**The task**: Nothing but the line with "The image size is (1126, 997)." and the lines after it, through the end of the records below, is to be repeated, exactly as it is.

**Data for this task**:
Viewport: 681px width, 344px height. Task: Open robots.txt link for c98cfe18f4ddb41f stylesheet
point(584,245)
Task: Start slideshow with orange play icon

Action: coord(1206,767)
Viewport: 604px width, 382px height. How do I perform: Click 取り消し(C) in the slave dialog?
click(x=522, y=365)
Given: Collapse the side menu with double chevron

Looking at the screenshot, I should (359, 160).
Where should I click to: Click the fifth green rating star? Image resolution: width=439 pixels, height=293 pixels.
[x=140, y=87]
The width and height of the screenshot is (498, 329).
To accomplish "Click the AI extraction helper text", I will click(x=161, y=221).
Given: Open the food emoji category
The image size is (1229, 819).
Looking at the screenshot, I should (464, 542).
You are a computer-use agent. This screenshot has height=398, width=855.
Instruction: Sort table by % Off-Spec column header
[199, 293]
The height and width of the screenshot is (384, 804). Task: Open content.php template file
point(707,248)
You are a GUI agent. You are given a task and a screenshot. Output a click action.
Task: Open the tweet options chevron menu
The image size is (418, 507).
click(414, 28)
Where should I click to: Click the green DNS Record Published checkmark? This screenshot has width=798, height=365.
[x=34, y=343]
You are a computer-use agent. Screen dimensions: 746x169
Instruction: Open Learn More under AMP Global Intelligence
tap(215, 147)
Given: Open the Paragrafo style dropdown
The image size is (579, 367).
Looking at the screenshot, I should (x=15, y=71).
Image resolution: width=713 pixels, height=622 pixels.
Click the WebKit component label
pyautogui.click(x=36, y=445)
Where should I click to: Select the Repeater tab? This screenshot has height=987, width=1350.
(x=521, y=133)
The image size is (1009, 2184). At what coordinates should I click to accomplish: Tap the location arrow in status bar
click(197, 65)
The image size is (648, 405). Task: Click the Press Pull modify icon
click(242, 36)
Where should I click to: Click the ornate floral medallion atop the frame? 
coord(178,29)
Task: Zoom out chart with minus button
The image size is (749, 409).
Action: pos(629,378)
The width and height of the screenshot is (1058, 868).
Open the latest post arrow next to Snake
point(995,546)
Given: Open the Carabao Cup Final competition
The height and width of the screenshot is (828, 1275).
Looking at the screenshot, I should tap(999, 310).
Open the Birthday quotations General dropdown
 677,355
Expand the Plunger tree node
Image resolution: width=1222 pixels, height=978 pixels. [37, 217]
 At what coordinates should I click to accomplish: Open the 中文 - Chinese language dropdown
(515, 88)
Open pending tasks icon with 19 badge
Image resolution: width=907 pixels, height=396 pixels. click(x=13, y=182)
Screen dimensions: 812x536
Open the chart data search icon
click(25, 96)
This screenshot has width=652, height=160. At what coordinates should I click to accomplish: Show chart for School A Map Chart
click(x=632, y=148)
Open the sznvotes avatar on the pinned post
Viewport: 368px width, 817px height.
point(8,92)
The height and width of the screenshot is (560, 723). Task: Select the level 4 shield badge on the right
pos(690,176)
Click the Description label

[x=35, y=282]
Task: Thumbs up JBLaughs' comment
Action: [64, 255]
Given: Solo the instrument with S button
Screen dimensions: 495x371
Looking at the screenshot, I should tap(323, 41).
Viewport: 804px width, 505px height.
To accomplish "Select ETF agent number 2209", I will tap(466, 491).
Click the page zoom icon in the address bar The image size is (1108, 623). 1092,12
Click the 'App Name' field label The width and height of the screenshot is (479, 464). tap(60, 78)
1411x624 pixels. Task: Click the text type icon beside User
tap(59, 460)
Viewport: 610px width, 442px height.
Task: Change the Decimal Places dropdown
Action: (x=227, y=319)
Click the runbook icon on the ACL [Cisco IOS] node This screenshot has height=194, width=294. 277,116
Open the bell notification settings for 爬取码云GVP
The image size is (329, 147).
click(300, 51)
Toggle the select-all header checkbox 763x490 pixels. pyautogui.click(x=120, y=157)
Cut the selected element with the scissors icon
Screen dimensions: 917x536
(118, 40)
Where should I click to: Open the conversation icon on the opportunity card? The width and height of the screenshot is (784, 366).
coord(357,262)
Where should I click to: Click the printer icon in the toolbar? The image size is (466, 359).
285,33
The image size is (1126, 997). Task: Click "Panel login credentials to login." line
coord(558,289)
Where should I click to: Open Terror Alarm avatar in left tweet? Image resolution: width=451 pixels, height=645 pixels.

**Task answer**:
The image size is (1126, 997). Task: Click "Panel login credentials to login." line
coord(558,289)
Where should I click to: Open Terror Alarm avatar in left tweet? Image resolution: width=451 pixels, height=645 pixels.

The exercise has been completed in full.